In vitro chemotaxis assay. Mouse bone marrow–derived stromal cells (1.0 × 105/100 μl cultured in α-minimum essential medium with 1% [weight/volume] bovine serum albumin) were applied to the upper wells. The upper and lower wells were filled with medium supplemented with the indicated doses of recombinant murine stromal cell factor 1 (SDF-1) or TF14016. Cells that migrated to the undersurface of the membrane were fixed with methanol, stained with crystal violet, and counted under light microscopy in 4 randomly chosen fields at 400× magnification. Values are the mean and SEM results from >3 independent experiments. ∗ = P < 0.05.
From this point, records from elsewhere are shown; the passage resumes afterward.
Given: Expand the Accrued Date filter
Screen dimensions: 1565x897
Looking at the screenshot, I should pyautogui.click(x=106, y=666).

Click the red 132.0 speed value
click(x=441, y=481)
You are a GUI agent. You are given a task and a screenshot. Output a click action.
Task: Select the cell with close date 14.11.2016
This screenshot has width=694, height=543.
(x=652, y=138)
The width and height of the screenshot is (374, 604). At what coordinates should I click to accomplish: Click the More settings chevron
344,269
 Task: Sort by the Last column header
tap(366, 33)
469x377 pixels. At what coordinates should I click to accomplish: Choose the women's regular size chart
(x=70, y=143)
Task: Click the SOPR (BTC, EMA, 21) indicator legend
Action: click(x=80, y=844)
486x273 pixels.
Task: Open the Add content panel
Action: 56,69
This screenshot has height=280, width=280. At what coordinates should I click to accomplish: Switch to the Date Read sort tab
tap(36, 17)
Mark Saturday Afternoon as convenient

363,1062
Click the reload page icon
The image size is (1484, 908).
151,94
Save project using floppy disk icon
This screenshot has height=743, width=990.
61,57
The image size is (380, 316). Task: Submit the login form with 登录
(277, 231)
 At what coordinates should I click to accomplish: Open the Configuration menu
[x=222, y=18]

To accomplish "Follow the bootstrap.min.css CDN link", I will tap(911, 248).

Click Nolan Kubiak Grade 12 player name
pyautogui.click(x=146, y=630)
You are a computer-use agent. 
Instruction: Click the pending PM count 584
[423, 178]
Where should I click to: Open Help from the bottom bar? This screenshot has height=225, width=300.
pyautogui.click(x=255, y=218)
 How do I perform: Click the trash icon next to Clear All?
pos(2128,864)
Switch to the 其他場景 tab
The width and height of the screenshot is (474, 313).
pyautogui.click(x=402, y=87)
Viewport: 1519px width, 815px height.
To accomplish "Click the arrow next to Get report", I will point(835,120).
Next, to investigate whether SDF-1 can recruit MSCs toward the sites of bone repair in the live bone graft model, we performed an in vivo migration assay. We first observed that 94.1 ± 1.0% (mean ± SD) of BrdU-labeled mouse BMSCs maintained the capability to adhere to the culture plate; 94.0 ± 1.8% of these cells were BrdU positive by immunocytochemical assay (data not shown). After the surgery, 2 × 105 BrdU-labeled mouse BMSCs were transplanted intravenously into the mice, and migration of the cells to sites around the graft bone was evaluated immunohistochemically on day 7. For the inhibition assay, the mice were treated with TF14016 or control vehicle. In the specimens treated with vehicle, positive BrdU staining was detected in the developing callus formed around the live graft bone, through normal skeletal repair (Figure 3A, top), indicating migration of transplanted mouse BMSCs to the graft bone. In contrast, treatment with TF14016 significantly reduced the number of migrated cells (Figure 3A, bottom), suggesting that in vivo migration of mouse BMSCs is indeed regulated by the SDF-1/CXCR4 axis. Furthermore, we observed that 25.2% of total chondrocytes in the fracture callus were BrdU positive in vehicle-treated specimens, while 15.4% were BrdU positive in TF14016-treated specimens (Figure 3B). These results demonstrate that migrated cells mediated by the SDF-1/CXCR4 axis actually differentiate into chondrocytes and participate in endochondral bone repair, which strongly corroborates our hypothesis that SDF-1 has a crucial role in the in vivo recruitment of MSCs toward bone repair sites during the early phase of bone repair.

Figure 3.

In vivo chemotaxis assay in the live bone graft model. A, Sections obtained on day 7 after surgery for histologic and immunohistochemical analysis, stained with Alcian blue and hematoxylin and eosin (left), and anti-bromodeoxyuridine (anti-BrdU) antibody (middle). Sections from phosphate buffered saline (PBS)– and TF14016-treated mice are shown in the upper and lower panels, respectively. Sections obtained for immunohistochemical analysis were counterstained with hematoxylin. Panels on the right show higher-magnification views of the boxed areas in the middle panels. Results are representative of 3 independent experiments. Bars in left panels = 200 μm; bars in middle and right panels = 50 μm. B, Percentages of BrdU-positive chondrocytes among total chondrocytes in the newly formed callus. Values are the mean and SEM results from 3 independent specimens. ∗ = P < 0.05 versus PBS. Color figure can be viewed in the online issue, which is available at http://www.arthritisrheum.org.

Reduced new bone formation by the inhibition of SDF-1.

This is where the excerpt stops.